With that price range, you may be best off getting one of the better 22" TNs for around $300. I would suggest the LG L227WTG-PF, which is available at Best Buy. It has a glossy coating and minimal motion blur and input lag for an LCD. I think the pros of the coating far outweigh the cons, but you should take your room's lighting setup into account before buying it.
The 24" 8-bit xVAs (or the excellent 26" DoubleSight IPS) are more around $700. I only know of one 8-bit 20" model that you can still buy, the HP LP2065, and there is a panel lottery going on with it. There are also several 24" TNs for $400-500, but the low viewing angle is an issue there and you'll get subtle color shifting at one edge wherever you look at them from. Note that the 24" models have a higher resolution, which looks better but also means that you have to upgrade your video card more often to keep up with it.

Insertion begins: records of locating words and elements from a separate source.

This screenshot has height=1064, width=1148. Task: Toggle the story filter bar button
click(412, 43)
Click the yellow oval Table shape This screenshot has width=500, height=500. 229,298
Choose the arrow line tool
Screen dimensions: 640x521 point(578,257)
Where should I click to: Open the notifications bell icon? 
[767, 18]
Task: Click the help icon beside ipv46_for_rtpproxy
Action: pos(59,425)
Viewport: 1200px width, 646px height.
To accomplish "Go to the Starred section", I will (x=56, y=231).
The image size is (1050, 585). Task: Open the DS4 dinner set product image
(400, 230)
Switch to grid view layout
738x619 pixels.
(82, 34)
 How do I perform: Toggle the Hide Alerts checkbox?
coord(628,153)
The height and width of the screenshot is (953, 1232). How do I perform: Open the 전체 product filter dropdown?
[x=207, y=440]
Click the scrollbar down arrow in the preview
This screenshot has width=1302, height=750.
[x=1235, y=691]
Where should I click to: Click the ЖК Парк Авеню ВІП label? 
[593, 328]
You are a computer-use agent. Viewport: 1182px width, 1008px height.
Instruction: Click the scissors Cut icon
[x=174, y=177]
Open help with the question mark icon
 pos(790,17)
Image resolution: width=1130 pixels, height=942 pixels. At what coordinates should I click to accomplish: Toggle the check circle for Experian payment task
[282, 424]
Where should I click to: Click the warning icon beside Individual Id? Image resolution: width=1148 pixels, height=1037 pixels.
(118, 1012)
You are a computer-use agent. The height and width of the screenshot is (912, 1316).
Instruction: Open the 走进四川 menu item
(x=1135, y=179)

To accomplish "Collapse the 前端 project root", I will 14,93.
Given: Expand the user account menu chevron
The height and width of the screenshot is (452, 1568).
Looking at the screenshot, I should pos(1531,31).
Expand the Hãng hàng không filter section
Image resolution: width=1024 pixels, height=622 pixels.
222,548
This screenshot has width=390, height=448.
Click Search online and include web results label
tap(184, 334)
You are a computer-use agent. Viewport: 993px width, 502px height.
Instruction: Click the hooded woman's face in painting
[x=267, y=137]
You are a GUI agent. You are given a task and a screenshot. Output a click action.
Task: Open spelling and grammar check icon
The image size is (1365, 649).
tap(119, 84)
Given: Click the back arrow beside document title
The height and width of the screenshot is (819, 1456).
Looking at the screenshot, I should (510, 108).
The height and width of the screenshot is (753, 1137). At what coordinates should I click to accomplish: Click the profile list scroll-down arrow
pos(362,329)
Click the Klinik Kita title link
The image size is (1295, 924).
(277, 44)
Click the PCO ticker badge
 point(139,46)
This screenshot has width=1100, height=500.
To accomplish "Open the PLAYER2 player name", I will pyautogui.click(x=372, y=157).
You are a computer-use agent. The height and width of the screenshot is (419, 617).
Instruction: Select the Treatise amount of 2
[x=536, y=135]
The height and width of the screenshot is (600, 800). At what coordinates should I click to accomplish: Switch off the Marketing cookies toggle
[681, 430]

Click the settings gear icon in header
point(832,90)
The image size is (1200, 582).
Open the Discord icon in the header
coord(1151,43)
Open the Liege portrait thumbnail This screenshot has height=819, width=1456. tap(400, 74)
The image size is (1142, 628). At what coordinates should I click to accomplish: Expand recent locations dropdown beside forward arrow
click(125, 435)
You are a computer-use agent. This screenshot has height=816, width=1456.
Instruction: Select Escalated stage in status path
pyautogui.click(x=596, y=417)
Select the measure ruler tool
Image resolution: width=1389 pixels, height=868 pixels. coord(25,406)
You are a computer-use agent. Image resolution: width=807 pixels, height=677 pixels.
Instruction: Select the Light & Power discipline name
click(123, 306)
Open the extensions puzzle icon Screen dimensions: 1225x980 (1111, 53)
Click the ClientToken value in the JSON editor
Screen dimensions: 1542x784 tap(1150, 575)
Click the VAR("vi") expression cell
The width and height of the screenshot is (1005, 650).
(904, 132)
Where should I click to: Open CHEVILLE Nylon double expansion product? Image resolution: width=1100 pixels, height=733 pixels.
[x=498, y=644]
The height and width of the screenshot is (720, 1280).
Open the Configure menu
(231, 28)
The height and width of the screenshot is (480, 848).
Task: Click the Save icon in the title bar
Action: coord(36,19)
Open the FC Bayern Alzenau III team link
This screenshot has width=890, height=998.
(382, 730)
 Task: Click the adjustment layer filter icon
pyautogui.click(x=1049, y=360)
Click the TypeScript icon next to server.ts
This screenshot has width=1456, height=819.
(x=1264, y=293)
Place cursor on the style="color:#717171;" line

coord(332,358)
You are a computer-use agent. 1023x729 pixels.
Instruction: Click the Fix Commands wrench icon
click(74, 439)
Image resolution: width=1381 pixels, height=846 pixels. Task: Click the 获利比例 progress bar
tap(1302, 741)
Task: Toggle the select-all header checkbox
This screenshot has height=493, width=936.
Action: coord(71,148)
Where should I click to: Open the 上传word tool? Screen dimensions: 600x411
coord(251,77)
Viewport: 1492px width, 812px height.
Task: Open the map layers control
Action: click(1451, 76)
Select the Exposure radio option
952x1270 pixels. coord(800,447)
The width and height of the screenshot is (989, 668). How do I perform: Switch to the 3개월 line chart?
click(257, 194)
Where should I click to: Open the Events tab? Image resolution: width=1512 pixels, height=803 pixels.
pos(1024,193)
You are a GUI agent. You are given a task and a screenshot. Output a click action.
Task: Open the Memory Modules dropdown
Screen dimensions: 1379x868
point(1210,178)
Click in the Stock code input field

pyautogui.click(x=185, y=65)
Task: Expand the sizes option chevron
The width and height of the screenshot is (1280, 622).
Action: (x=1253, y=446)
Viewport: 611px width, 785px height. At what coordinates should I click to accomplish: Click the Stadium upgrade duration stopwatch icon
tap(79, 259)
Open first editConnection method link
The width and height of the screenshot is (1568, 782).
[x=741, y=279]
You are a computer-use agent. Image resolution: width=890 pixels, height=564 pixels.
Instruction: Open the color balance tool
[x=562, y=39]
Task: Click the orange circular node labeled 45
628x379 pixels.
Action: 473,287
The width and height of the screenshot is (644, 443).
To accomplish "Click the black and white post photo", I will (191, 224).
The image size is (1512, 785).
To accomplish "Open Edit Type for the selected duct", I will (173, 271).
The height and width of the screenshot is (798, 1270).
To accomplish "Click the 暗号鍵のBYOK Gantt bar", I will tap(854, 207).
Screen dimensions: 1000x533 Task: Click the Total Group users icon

As far as the panels go, there are different advantages to all three types. TNs have low viewing angles and can't display the full 8-bit color space, instead using dithering and flickering methods to simulate it. This works well on still images but less so on moving ones. I can see the dithering prominently on Lightspeed's nebulas in FS2, for example. However, they also have lower motion blur and input lag in games than xVAs, to a greater degree than the response time numbers would suggest. IPS panels are 8-bit, have perfect viewing angles and are still almost as fast as TNs, but they're rare on consumer market LCDs these days and have somewhat worse black levels.